Exercise is increasingly being used as an adjunctive treatment for alcohol use disorders (AUD). Several recent reviews of a growing number of clinical trials indicate that exercise is feasible in those with AUD, and is effective at enhancing their cardiovascular health as well as treating co-morbid mental health problems, such as anxiety and depression (Giesen et al., 2015, Stoutenberg et al., 2016). The effect of exercise training on drinking behaviors is much less clear and there is a compelling need for carefully controlled trials (Stoutenberg et al., 2016). A better understanding of the interactive effects of alcohol and exercise on the brain will inform activity-based treatment strategies for AUD.

We have shown that exercise reverses binge-induced hippocampal damage in female rats (Maynard and Leasure, 2013), substantiating the idea that exercise can counter the damaging effects of binge alcohol. It remains unknown, however, whether alcohol influences the brain benefits of subsequent exercise. In the present report, we examined banked tissue from our prior study (Maynard and Leasure, 2013) in order to determine whether binge alcohol impacted exercise-induced cellular plasticity in the female brain. We focused on the medial prefrontal cortex (mPFC), a region that is both vulnerable to alcohol (Sullivan et al., 2000, Kubota et al., 2001, Sullivan and Pfefferbaum, 2005) and responsive to exercise (Mandyam et al., 2007, Brockett et al., 2015). In addition, the mPFC has connections to the hippocampus (Warburton and Brown, 2010, Varela et al., 2014), which we and others have shown to be damaged by binge alcohol (Nixon and Crews, 2002, Nixon and Crews, 2004, Nixon et al., 2008, Maynard and Leasure, 2013).

As neurogenesis does not occur in the mPFC, we focused on glial plasticity. As immunocompetent cells of the brain, microglia are constantly surveying the neural parenchyma, ready to respond to changes in their environment by taking on several stages of activation (Streit, 2002, Nimmerjahn et al., 2005). Previous research indicates that a single binge episode is able to prime microglia to respond to subsequent neuroimmune challenges (McClain et al., 2011, Marshall et al., 2016). This has been found in male rats, however, sex differences have been found in microglia priming in the mPFC in response to stress (Bollinger et al., 2016). Therefore, investigation into the effects of binge alcohol on microglia in the female brain is warranted.

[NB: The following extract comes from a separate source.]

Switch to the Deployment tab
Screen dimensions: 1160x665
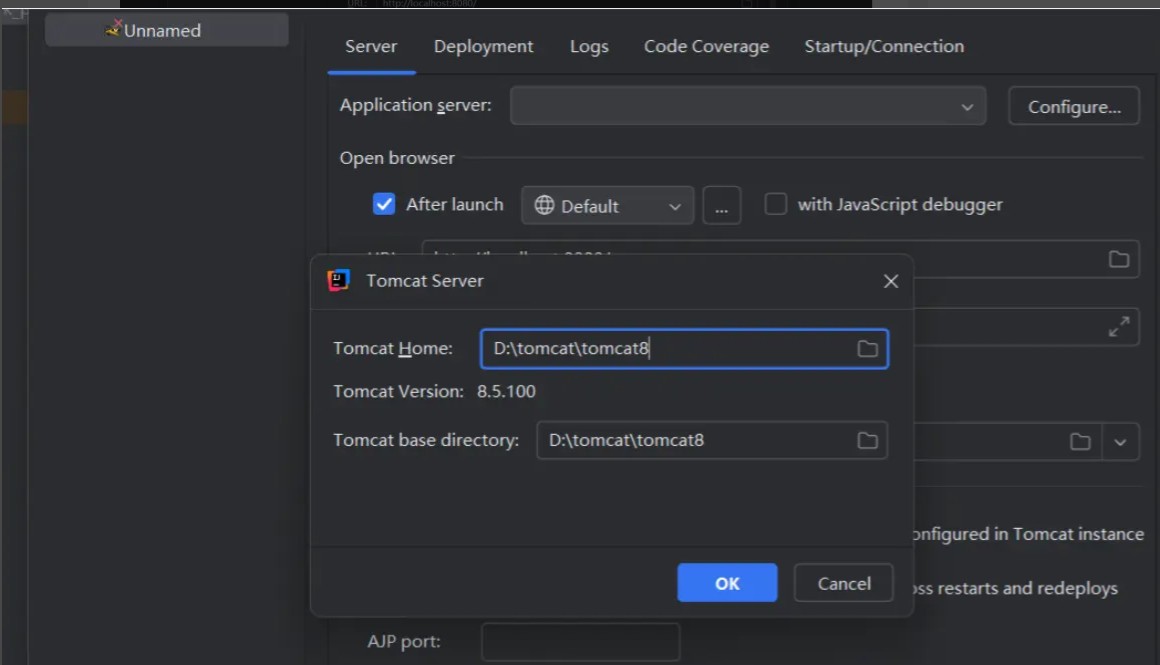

We hypothesized that exercise would less effectively drive glial plasticity (including number and morphology of astrocytes and microglia) in the mPFC of binged rats, compared to controls. However, we anticipated that after 5 weeks of abstinence (including 4 weeks of exercise), binge effects on exercise-driven plasticity in the mPFC would be subtle. We therefore used computational image analysis, which can detect small morphological differences, and which generates a rich collection of quantitative measurements (Bjornsson et al., 2008, Al-Kofahi et al., 2010, Narayanaswamy et al., 2011), to analyze both number and morphology of mPFC astrocytes and microglia. These computational arbor analytics revealed that microglia in the binged animals continued to display an altered morphology following 5 weeks of abstinence. Additionally, the combination of binge exposure and exercise resulted in a drastic decrease in the number of surviving microglia. Our findings suggest that binge alcohol exerts a prolonged effect on microglia, suggestive of microglial priming, and alters the typical microglial response to exercise in the mPFC.